**Page extract:**
__________

If a game has either win or lose outcome, what is then the expected utility measured as?

A

A win percentage

62
Q

What is a playout policy in MCTS?

A

Playout policy is a way of making choices during simulation. We naturally dont want to pick random moves, as this will give the result of average utility when moves are random. therefore, we want to head towards good moves.

63
Q

What is pure monte carlo search?

A

Pure monte carlo search do N simulations starting from the current state of the game, and track which of the moves have the highest win percentage.

64
Q

Is the pure monte carlo search sufficient?

A

No, because for many games it will not converge towards optimal play as N increase. This is due to the state space being too large.

we need a selection policy that focus on important parts of the game tree.

65
Q

Recall the steps in the MINIMAX algorithm

A

The minimax algorithm consists of 3 parts.
1) The init function
2) the maxValue
3) the minValue

1)
function MINIMAX-SEARCH(game, state)
player = game.toPlay(state)
v, move = maxValue(game, state)
return (v, move)

2)
function maxValue(game, state)

if game.isTerminal(state): return (game.utility(state, player), null)

v, move = (-infinity)
for a in game.actions(state):
v2, a2 = minValue(game, result(state, a))
if v2 > v: v = v2 && move = a

“loop done”
return (v, move)

3)
function minValue(game, state)

if game.isTerminal(state):
return (game.utility(state, player), null)

v, move = infinity
for a in game.actions(state):
v2, a2 = maxValue(game, result(state, a))
if v2<v: v = v2 && move = a

“loop ended”
return (v, move)

IMPORTANT:
I first thought that a2 was sat to “move” if v2 > v (or v2 < v) but this is NOT the case. we set a to be equal to move. Thus, a is the retunred move. a2 is not really used.

66
Q

Elaborate on how the MINIMAX search algorithm works. Not necessarily the lines of code, but the general work it does

A

MAX starts.

THe search will search down until the furthest point. Along the path, all nodes that have been visited will get its own v and move value. These are sat as unsat for the time being.

When the search reach the node furthest down, meaning a goal state/terminal state, it will return the utility of this state.
The parent of this terminal node will consider this child, and all its other children. Then it will pick the node-value/returned value and move that it find to be best according to preferences (min vs max).

Then, the parent will treat the value it found to be the best from its children as ITS OWN UTILITY SCORE. Then, the process will repeat itself as the search continue.

67
Q

Consider the minimax algorithm. What can it be used for, and how?

__________

[Word and element location records]
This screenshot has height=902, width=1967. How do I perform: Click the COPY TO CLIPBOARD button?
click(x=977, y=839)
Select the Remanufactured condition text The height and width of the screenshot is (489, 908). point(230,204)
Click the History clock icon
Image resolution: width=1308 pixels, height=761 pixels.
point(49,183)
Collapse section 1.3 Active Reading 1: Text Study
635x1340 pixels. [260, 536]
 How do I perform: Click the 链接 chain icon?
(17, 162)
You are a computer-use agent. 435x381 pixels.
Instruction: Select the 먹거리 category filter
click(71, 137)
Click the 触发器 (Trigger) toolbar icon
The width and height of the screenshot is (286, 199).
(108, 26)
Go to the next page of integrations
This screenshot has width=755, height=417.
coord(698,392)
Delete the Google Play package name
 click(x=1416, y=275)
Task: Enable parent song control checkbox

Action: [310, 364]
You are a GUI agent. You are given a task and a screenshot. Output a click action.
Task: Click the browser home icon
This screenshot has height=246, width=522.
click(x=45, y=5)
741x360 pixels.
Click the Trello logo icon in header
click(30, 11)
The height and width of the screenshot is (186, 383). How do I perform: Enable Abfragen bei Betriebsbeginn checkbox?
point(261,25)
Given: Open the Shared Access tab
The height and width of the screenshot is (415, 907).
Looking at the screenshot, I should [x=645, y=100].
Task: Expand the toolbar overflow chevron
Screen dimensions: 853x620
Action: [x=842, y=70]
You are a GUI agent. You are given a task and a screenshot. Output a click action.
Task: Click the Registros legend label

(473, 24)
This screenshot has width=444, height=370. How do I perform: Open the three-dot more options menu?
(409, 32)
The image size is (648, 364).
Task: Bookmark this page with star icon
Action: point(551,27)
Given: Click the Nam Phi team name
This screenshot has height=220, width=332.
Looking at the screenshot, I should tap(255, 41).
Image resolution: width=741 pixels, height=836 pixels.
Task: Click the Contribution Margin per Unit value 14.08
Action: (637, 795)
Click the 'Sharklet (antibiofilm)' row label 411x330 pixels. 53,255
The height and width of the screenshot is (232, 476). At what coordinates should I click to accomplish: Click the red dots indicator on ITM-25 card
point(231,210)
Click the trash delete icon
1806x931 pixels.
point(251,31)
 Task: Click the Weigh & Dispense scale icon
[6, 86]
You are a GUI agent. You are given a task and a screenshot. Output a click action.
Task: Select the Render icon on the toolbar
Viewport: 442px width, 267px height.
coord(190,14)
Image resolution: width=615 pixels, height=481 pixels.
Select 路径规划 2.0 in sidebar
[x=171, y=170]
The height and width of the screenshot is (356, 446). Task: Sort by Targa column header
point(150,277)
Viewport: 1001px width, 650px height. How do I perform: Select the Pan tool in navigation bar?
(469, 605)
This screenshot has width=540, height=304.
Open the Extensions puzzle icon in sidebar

__________

**Goal:** In the game search notes, what three parts make up the minimax algorithm? These records were taken from a different source than the text.

**Answer in full:** The init function, maxValue, and minValue.